Dark Days Update #5 (Punta Cana) & #6 (Quiche)

Eating locally has been especially challenging the last 3+ weeks as the kitchen in our apartment is being redone (only a few more days to go then I'll be cooking up a storm!). With this in mind as well as our recent vacation our last 2 dark days meals come from interesting origins.
First off is the Dark Days meal Gail and I enjoyed while in Punta Cana, Dominican Republic last week.
Update #5 - Creamy Pumpkin Soup (Punta Cana, Dominican Republic)
One of the dinners we had while on vacation in the Dominican Republic was made with locally sourced ingredients!
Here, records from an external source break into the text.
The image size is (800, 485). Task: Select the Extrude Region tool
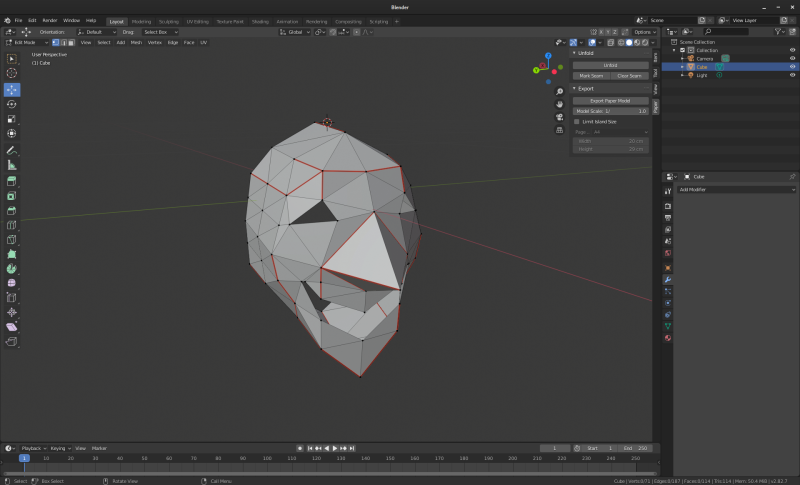(12, 181)
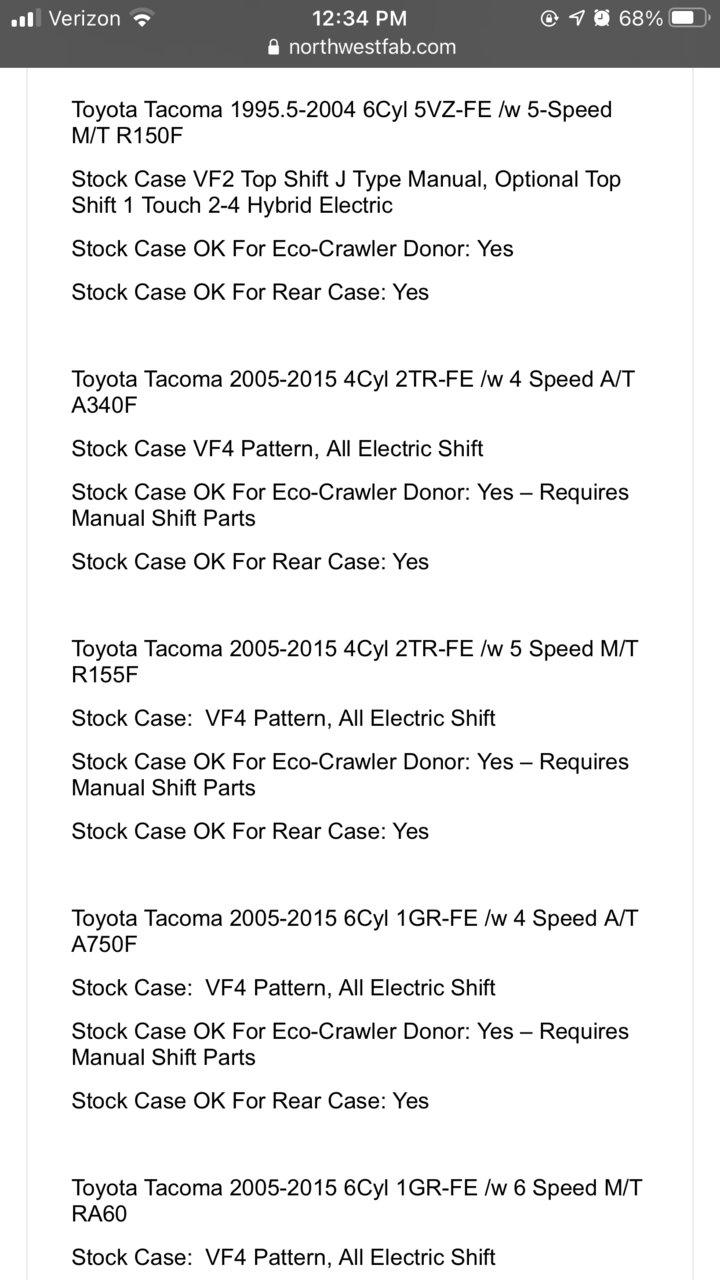Tap the rotation lock status icon
Viewport: 720px width, 1280px height.
pos(549,18)
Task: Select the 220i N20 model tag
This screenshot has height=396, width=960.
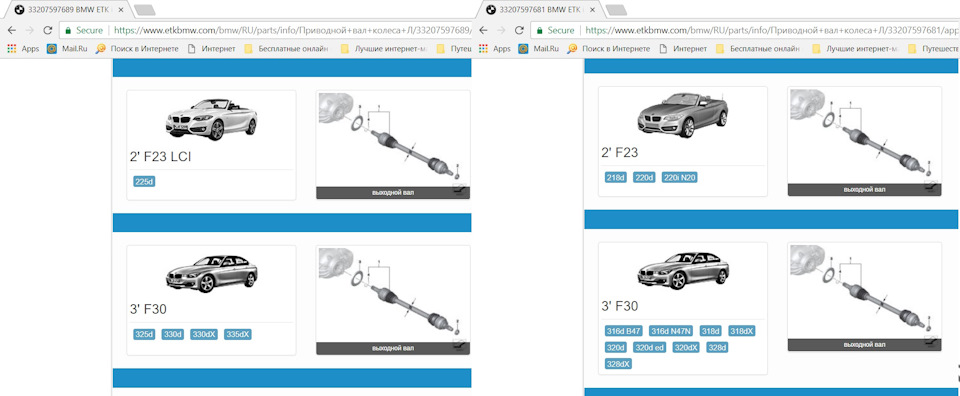Action: (681, 177)
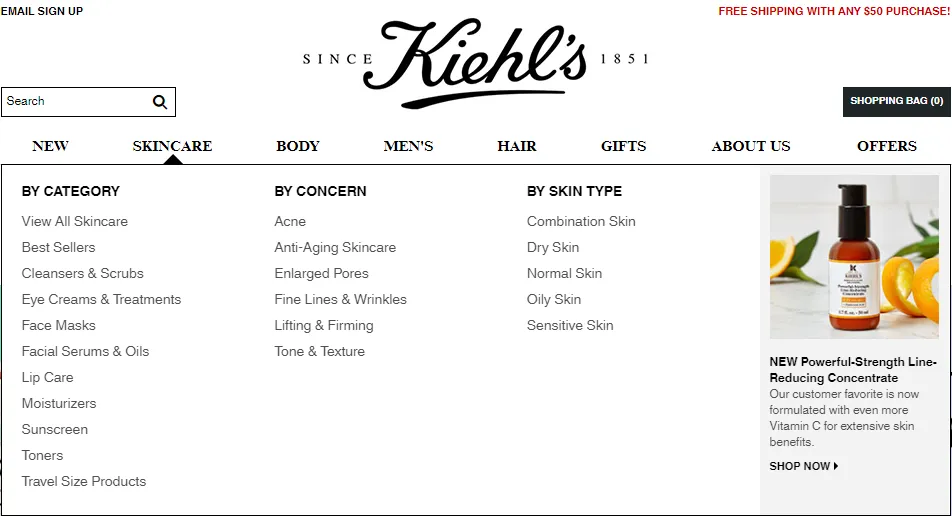
Task: Click the Shop Now arrow link
Action: click(804, 466)
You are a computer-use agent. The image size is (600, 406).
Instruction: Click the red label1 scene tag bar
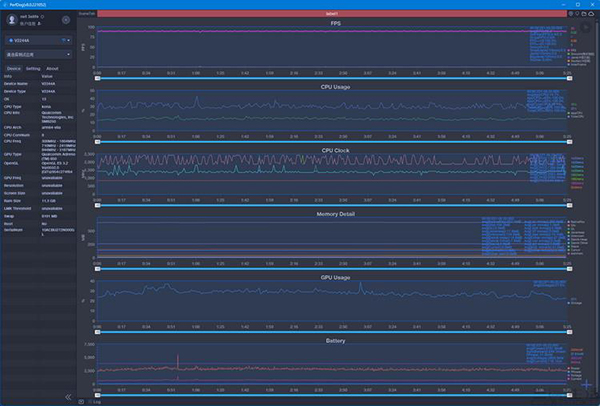[x=332, y=13]
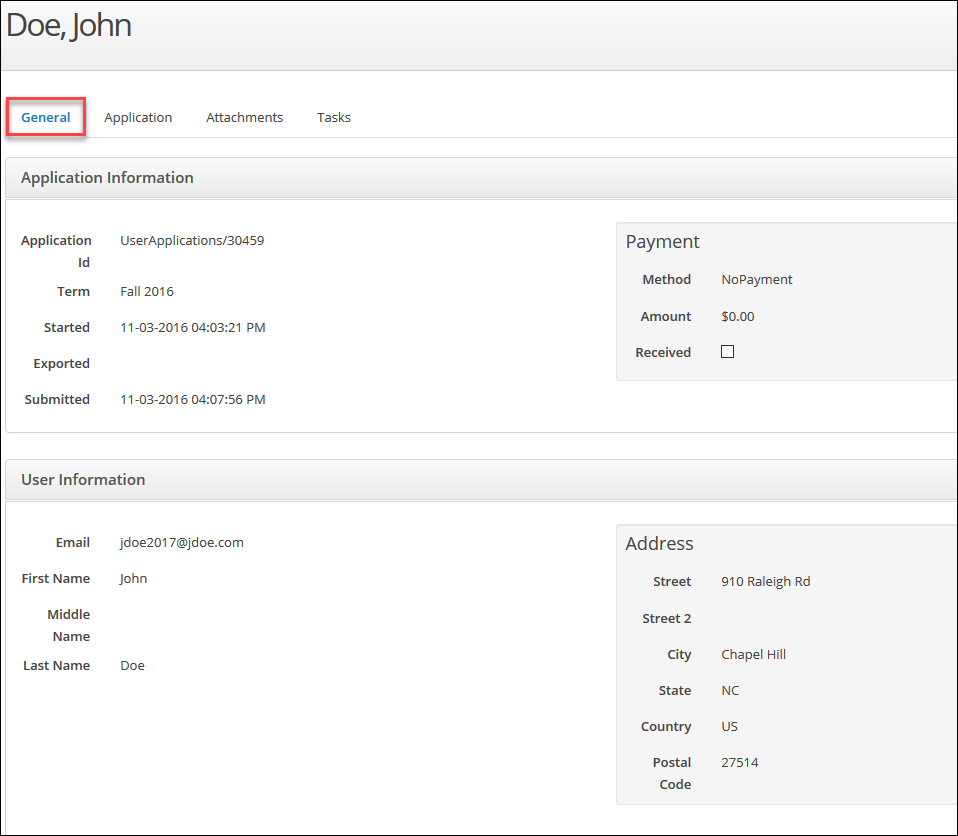Click the Payment panel heading

click(x=662, y=242)
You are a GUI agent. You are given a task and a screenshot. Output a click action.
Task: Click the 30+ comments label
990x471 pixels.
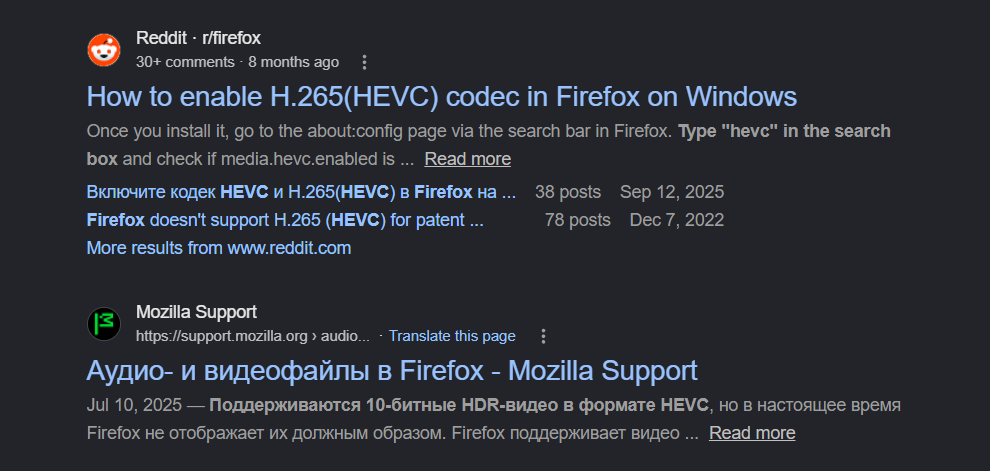[x=185, y=63]
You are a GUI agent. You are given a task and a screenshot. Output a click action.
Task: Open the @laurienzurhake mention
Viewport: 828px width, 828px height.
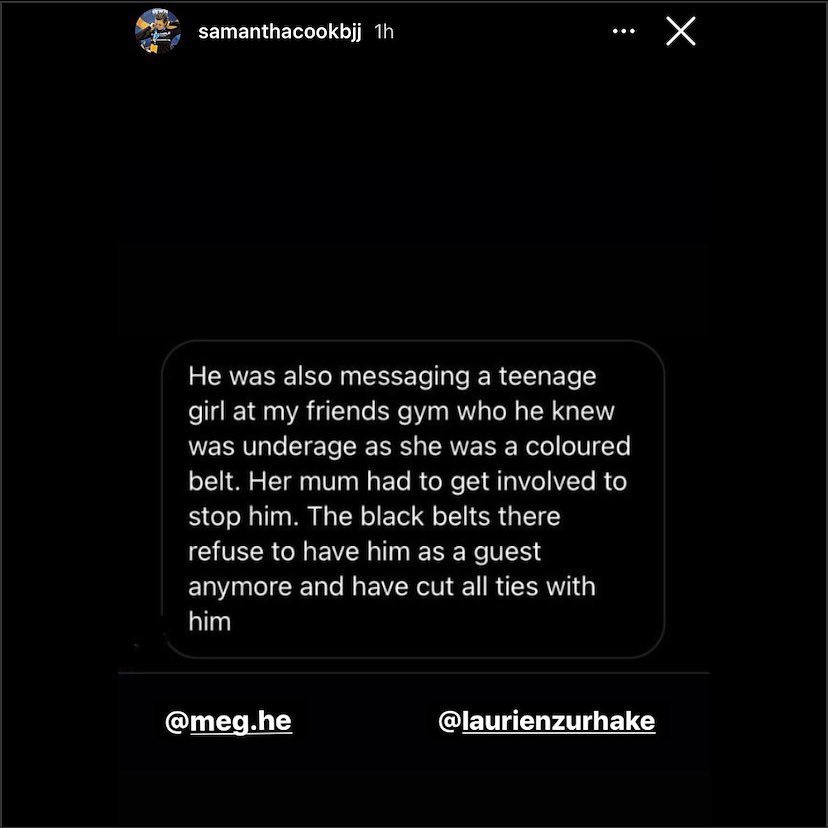coord(547,721)
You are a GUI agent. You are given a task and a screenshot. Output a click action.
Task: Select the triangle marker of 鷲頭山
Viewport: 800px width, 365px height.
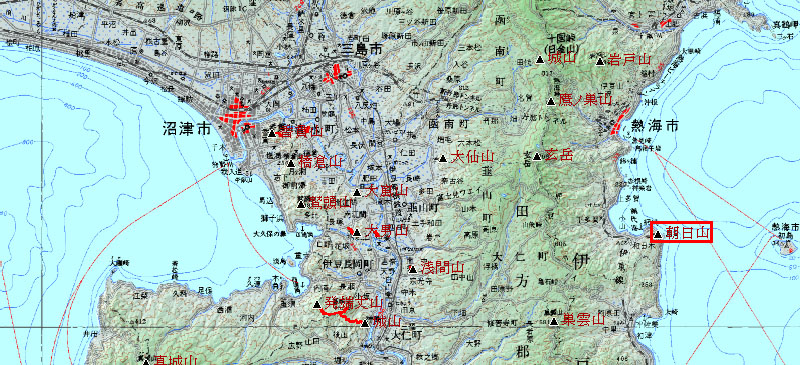(x=301, y=204)
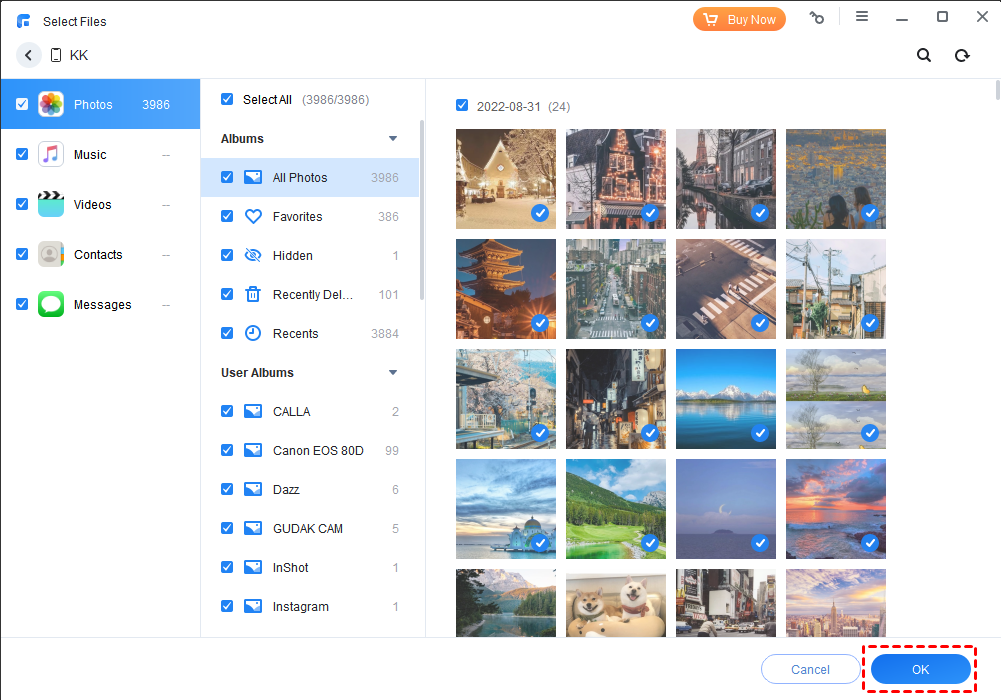The width and height of the screenshot is (1001, 700).
Task: Go back using the back arrow
Action: point(29,56)
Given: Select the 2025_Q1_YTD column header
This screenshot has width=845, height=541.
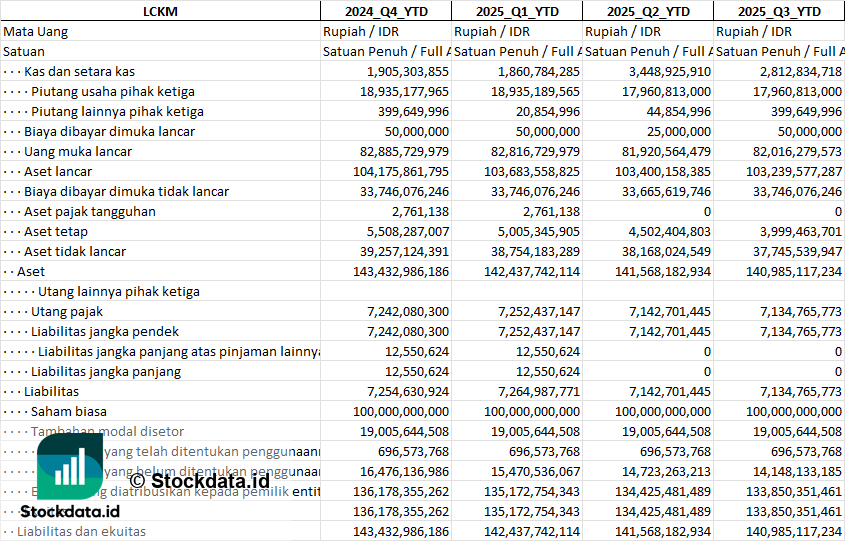Looking at the screenshot, I should click(x=516, y=11).
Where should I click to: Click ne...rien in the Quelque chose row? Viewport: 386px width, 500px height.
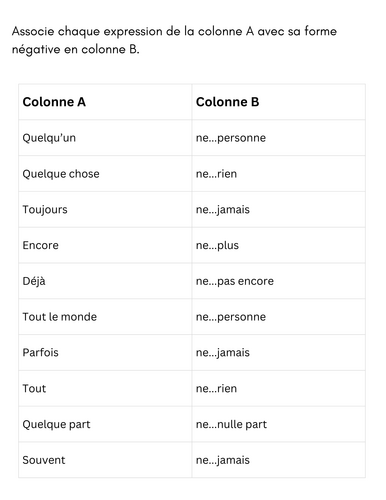[279, 174]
A creamy pumpkin soup made from local pumpkins. It was absolutely divine. Unfortunately I wasn't able to snap a photo but it was otherworldly paired with a delicious blue cheese. I am counting it as a Dark Days meal because it was local to where I found myself to be at the time, which I believe fits into the context of this challenge.
Update #6 - Goat Cheese & Bell Pepper Quiche
Before the kitchen work began Gail and I prepared and froze a variety of heat and eat meals to enjoy while the work was being done, that we would not be stuck eating exclusively junk and take out. One of the meals Gail made was this fantastic Quiche!
Everything except the pie crust is locally sourced! The eggs came from Jane's chickens (Jane is Gail's sister), the variety of peppers were frozen in late summer from local farmers markets, and the goat cheese is local, but the name of the producer escapes me at this point. It was really nice to be able to heat and eat something that still tasted fresh and healthy.

Look for a return to real cooking as soon as humanely possible. The redone kitchen is going to look great, but I am ready for a fully functional and accessible kitchen.

Wednesday, January 12, 2011

and we're back... with coffee!

Gail and I returned from a wonderful yet all too short vacation at the Paradisus Resort in Punta Cana, Dominican Republic in the early hours of Sunday night/Monday morning. We spent the better part of a week sitting on the beach enjoying the sun, cocktails and the company of some great people. At night we were lucky enough to be entertained by my favorite band moe.
We were treated to an acoustic poolside set the first night followed by 3 2-set full electric shows on the beach. There are few things that can compare to dancing barefoot in the sand surrounded by palm trees and twinkling stars!
We enjoyed a local spirit, Mama Juana a blend of rum, porto, honey, and native plants, herbs and flowers blended together and left to sit and soak. The taste was light and sweet but it did pack a punch! We also ate... and ate quite a bit as the resort contained 12 restaurants. In terms of quality the food varied from passable but nothing special to downright tasty. Here is a look at 2 beautifully plated desserts we enjoyed at the 'contemporary french-romantic' restaurant. First off is a dark chocolate 'sailboat' with a whipped marshmallow center. Next up is coffee mouse stuffed tulip horns with a hazelnut & chocolate ganache all shaped into a grasshopper:

We even brought a piece of the Dominican Republic home with us in the form of 2 bags of local coffee! A bag of Organic Biodynamic coffee and a bag of shade grown Karoma estate coffee. Our grinder is broken so I won't be able to try these until the weekend but they sure do smell nice!

Finally I leave you with a picture of Gail and I at the beach... this trip definitely didn't suck!

Monday, January 3, 2011

New Year's Wishes & Vacation

I hope everyone had a safe and happy new year! I had a great time seeing my favorite band at Boston's House of Blues!

I will be on vacation starting today and out of the country for the next 10 days. Regular blogging will return around January 15th. Until then stay safe, happy, and eat good food!